Andrej Lukić

Personal information
- Date of birth: 2 April 1994 (age 32)
- Place of birth: Nova Gradiška, Croatia
- Height: 1.90 m (6 ft 3 in)
- Position: Centre-back

Team information
- Current team: Ruch Chorzów
- Number: 17

Youth career
- 2005–2008: Batrina
- 2008–2009: Marsonia
- 2009–2012: Osijek

Senior career*
- Years: Team / Apps / (Gls)
- 2012–2018: Osijek / 102 / (5)
- 2014: → Cibalia (loan) / 12 / (2)
- 2018–2021: Braga / 2 / (0)
- 2018: → Braga B / 2 / (0)
- 2018–2019: → Apollon Smyrnis (loan) / 12 / (0)
- 2019: → Emmen (loan) / 7 / (0)
- 2019–2020: → Sheriff Tiraspol (loan) / 26 / (4)
- 2021–2022: Hrvatski Dragovoljac / 13 / (1)
- 2022–2024: Mezőkövesd / 61 / (2)
- 2024–: Ruch Chorzów / 48 / (0)

= Andrej Lukić =

Croatian footballer

Andrej Lukić (/hr/; born 2 April 1994) is a Croatian professional footballer who plays as a centre-back for Polish club Ruch Chorzów.

==Club career==
Lukić made his Croatian First Football League debut for Osijek on 20 October 2012 in a game against Zadar.

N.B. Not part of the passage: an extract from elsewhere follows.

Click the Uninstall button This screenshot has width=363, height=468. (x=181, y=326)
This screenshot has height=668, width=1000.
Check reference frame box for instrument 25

On 21 August 2018, he joined Apollon Smyrnis on a season-long loan from Braga.

On 1 August 2019, he joined Moldovan club Sheriff Tiraspol on loan.

On 19 January 2022, Lukić moved to Mezőkövesd in Hungary.

After two years in Hungary, on 1 July 2024, Lukić joined Polish second tier club Ruch Chorzów on a two-year contract.